The Holy Spirit is no Naive Powerless Dove – Pentecost Sunday

Each Symbol of the Holy Spirit Reveals Something of His Identity. The Dove.

Today is Pentecost Sunday, a time to honour the Holy Spirit. But who is this Holy Spirit? First, the Holy Spirit is divine, one of the three persons of the blessed Trinity, not an afterthought or something inferior. His titles are: Advocate, Paraclete, the Sanctifier, author of all good, and ray of heavenly light. Symbols are often used to describe the Holy Spirit, probably the first one that comes to mind is the biblical image of a dove. The dove is a sign of love and peace and certainly that is a good description of the Holy Spirit. Yet, no one symbol fully reveals the nature of the Holy Spirit, he is deeper than that. In fact, it would be dangerous to only look at one symbol. For example, if we only thought of the dove, we might begin to think that the Holy Spirit is weak and naive, after all, He’s only a dove. But there are other important symbols that help us to see that the Holy Spirit is also powerful and wise.

Pentecost Symbols: Fire and Wind

In the Pentecost story there are two symbols that were used to describe the Holy Spirit, a rush of wind in the room and tongue of fire that settle over the heads of Mary and the Apostles. Let us examine each of these symbols, first looking at the negative and then the positive.

Wind is something that we cannot control and that we have trouble predicting. We can’t make it do what we want it to. It simply blows where it wills. In it’s worst manifestation, we may think of a tornado. It’s something that is powerful, sudden, and that can level a whole town. The Holy Spirit too is uncontrollable. He blows where he wills. We cannot manipulate him.

Fire burns. It can take something huge and turn it entirely into ash. Fire too is powerful. It destroys. One of the terrible manifestations of fire is a forest fire. It’s interesting that in the past we used to think of forest fires as entirely bad. But now we have a deeper understanding. Actually, forest fires are necessary for the natural development of the forest. The debris that collects on the forest floor can actually choke the forest. So the destructive fire that destroys and clears the way for new life is actually necessary in some cases and so we have ‘controlled fires.’ The Holy Spirit works like this too. He is destructive, he clears out the evil in our lives, so that there can be growth once again and so that we can be renewed.

The Holy Spirit in the Life of St. Matthew

Saint Matthew, our parish patron, is a striking witness to the grace of the Holy Spirit.

We know Matthew was a tax collector. He may have originally gone into his profession with good intentions, but he wasn’t spared of breathing in it’s poisonous airs. Matthew was a manipulative person, he used and abused others for his own personal gain. He had power with his profession to extract taxes from his people and took advantage of that to line his own pockets with a little extra. Then with his dirty wealth, he bought lush properties and enjoyed all of the material delights of this world.

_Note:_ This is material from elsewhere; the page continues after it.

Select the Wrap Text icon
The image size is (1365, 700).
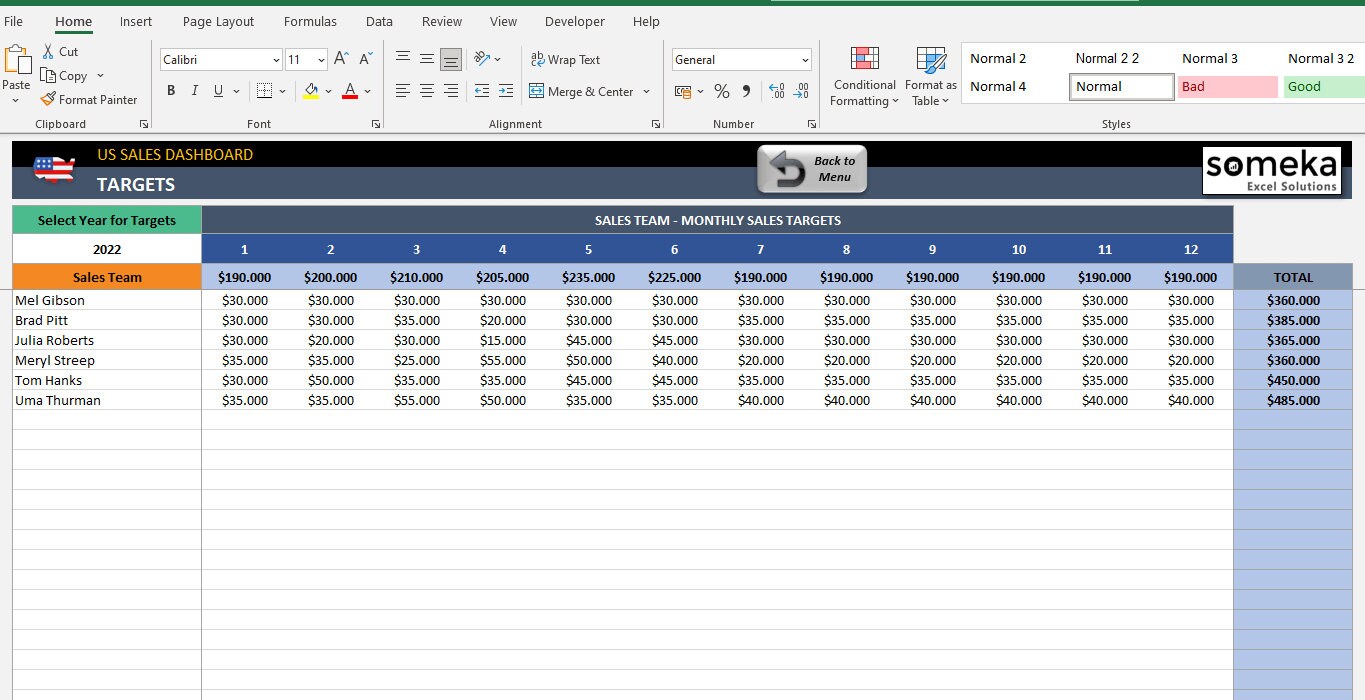pyautogui.click(x=565, y=59)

But all of a sudden, something happened. Jesus came to Matthew’s home and the Holy Spirit invaded his spirit. That same Matthew that was stained by his profession slowly changed and became the man we know today, Saint Matthew. It would have shocked many of his friends in his day to have seen the change. St. Matthew became famous for two qualities that weren’t even on the radar for Matthew the tax collector. They were generosity and love. St. Matthew stopped stealing money and started giving it away … all of it. And when that was gone, he started giving of himself. He spent the rest of his life in service to the Gospel and to others. The manipulative man who used, abused, and was only concerned about himself became a great saint because he followed the Holy Spirit in clearing out the debris and growing new plants that would bear good fruit.

Positive Qualities of Wind and Fire

Let us now get back to our symbols of wind and fire and look at their positive qualities. Wind refreshes. We love being outside on a sunny day when there is a gentle breeze to cut the heat. The Holy Spirit is like this, he refreshes, he lifts our spirits. Despite all our technologies, we still need fire today to make them, to mold the pieces and melt the materials. In a similar way, the Holy Spirit shapes us and builds us up. He is the Sanctifier, the one who makes us more like God.

There was an old priest who once said, no matter who you are, no matter how old, no matter what situation you are in, no matter how good or how bad, there is always one prayer that works: Veni Sancti Spiritus (Come Holy Spirit). When we invite the Holy Spirit into our lives we invite one who is powerful, who can make things happen, who refreshes, lifts and builds us up. The Holy Spirit is no naive powerless dove, He is the Spirit of God at work in our world. Look out!